If Reagan and the Bushes had not let the debt outrun GDP, the national debt would now be $9.2 Trillion lower. That's not much to ask since every other president from 1946 to 2009 actually held the debt to less than GDP growth.
To phrase the question most clearly: What would the debt be now if Reagan and the two Bushes had held the debt to a constant percent of GDP during their budget years?
If we answer that, it is a simple matter to subtract it from the actual debt, and find out how much debt was caused by their mishandling of federal budgets -- taxes and spending.
Reagan took office in Jan 1981, but Carter's last budget continued until Sept 30. Buy July, Reagan had passed his Fiscal-Year 1982 budget, which took effect on October 1, 1981. In the twelve years (covering Reagan and G.W.H. Bush) from FY'81 to FY'93 the dollar GDP increased by 115%.
If Reagan and GHW Bush had limited the dollar debt growth to that dollar GDP growth, the debt would have increased from $995 to $2,144 billion. But it actually increased to $4,351B, so the excess increase, for which we hold them responsible, was $2,207B. Of course Reagan claimed he would have the dollar debt going down, not up, by his forth year and thereafter.
Without the extra $2,207B in debt there would have been less interest paid.
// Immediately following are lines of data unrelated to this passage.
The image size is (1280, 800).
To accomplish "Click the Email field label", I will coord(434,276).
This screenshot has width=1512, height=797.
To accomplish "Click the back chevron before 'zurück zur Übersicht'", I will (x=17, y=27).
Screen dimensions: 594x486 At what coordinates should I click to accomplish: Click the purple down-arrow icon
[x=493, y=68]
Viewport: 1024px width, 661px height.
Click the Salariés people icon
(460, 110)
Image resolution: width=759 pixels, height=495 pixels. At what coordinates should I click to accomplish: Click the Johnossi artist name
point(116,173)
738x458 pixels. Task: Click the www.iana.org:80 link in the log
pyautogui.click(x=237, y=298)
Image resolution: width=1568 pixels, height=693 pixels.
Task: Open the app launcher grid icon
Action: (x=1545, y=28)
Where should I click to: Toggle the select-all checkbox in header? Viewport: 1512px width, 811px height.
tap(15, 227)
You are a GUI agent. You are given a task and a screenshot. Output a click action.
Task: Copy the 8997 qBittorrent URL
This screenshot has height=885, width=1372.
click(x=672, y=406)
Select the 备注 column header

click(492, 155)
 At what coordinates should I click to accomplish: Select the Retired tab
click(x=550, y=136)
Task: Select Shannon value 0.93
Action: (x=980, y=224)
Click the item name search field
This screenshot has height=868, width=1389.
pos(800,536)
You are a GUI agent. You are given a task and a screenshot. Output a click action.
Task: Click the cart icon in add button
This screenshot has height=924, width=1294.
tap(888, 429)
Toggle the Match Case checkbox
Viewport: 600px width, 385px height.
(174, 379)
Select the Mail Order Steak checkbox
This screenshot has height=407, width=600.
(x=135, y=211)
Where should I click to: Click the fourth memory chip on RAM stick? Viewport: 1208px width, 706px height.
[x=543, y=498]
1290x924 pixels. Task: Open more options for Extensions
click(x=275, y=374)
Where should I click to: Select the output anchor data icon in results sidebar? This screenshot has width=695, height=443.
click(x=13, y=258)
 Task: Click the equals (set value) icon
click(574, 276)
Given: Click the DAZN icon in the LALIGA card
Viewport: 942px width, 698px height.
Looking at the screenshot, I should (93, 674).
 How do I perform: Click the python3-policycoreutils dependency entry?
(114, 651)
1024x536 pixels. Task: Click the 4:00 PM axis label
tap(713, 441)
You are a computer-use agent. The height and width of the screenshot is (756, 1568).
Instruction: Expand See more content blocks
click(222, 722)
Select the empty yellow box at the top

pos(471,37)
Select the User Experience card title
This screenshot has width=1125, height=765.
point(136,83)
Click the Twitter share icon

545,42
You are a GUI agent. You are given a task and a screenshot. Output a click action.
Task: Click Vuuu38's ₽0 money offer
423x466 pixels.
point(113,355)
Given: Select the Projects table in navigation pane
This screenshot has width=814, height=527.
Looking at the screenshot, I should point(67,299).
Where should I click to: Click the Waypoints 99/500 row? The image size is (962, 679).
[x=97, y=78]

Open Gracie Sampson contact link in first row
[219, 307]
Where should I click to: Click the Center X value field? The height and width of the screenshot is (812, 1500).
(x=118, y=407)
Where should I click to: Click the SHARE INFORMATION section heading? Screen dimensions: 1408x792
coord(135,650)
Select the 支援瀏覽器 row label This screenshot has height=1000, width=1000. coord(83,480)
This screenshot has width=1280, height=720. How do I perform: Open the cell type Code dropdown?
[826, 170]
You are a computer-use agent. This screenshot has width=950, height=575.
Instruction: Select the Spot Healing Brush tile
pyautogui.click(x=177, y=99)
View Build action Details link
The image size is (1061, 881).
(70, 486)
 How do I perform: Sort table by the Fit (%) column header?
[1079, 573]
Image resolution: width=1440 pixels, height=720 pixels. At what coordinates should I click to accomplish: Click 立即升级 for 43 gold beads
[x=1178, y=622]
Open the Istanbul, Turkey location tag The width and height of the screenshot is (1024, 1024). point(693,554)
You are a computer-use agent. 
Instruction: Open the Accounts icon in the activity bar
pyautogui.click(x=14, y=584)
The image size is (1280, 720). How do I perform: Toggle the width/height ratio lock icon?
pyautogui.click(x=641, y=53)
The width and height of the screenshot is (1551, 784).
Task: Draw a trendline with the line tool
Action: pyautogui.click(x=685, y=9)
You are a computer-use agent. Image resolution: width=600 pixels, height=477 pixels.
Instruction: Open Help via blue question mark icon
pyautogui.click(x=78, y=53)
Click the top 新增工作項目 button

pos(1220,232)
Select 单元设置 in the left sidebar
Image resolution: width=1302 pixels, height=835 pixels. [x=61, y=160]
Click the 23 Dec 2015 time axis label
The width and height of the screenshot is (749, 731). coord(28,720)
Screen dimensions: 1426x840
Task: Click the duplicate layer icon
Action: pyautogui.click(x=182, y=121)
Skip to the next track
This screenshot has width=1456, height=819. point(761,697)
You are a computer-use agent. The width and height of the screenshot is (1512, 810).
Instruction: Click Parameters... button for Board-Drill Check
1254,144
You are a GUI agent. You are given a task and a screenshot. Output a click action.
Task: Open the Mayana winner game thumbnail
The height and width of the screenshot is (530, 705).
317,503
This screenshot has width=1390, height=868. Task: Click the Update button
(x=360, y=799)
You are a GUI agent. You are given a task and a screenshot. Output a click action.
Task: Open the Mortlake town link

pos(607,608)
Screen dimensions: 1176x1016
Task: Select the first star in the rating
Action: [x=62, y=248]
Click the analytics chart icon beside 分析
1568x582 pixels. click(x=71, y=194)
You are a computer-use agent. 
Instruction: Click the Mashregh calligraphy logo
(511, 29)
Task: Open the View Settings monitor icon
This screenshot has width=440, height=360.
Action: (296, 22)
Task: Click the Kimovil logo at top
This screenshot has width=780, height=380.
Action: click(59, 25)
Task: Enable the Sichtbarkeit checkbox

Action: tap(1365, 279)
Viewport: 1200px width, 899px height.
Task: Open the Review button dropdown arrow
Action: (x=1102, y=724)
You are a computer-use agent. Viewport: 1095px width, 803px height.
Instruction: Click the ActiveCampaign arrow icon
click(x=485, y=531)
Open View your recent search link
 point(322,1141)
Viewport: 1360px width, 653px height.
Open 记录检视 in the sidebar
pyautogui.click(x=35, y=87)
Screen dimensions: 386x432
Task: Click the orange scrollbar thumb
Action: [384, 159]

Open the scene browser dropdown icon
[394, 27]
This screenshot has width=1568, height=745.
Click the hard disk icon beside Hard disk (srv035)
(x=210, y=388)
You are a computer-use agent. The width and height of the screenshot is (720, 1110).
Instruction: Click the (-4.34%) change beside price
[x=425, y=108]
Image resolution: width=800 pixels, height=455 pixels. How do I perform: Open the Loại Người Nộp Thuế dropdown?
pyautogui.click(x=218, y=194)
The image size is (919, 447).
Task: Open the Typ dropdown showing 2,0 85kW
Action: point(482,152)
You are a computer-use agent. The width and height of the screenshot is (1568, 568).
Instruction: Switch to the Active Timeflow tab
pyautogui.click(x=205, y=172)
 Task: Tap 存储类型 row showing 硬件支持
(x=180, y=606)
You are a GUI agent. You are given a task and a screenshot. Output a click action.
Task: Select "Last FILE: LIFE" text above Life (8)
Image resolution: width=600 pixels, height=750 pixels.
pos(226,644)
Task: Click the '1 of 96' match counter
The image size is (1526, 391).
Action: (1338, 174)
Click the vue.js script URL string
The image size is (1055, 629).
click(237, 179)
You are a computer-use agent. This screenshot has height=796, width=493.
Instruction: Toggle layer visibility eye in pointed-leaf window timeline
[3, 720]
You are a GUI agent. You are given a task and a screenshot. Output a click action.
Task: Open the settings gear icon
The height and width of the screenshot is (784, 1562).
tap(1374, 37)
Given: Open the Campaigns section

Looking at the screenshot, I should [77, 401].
Paying this interest slowed Clinton's progress against the debt. So to find out how much lower the debt could have been, we must add this interest to the Reagan-Bush debt. That interest compounded annually and averaged 6.56%. It increased their debt to $3,668B.
Since the actual debt was $5767B at that time, subtracting the Reagan-Bush debt shows it would have been only $2,101 without their debt surges. That would have been only 20.4% of GDP.
Now, as with Reagan and GHW Bush we assume that GW Bush should have kept debt at the same percent (20.4%) of GDP -- remember, Clinton reduce it 10%.
During GW Bush's terms, dollar GDP increased on 39%, so he should have held the debt to a 39% increase. It is important to remember our question: What would the debt be now if ...? So we take what the debt would have been just before GW Bush, in FY 2001, and escalate it by 39%. The result is $2,926B.
But the actual debt at the end of GW Bush's last budget year was $11,876B. From that we must subtract Obama's stimulus spending before Sept. 30, 2001. That was $36B. So at that time the Reagan-Bushes debt was $8,914.
The interest rate on the debt since then has been 3.3%, so their debt has now (Sept. 30, 2010) grown to $9,206B.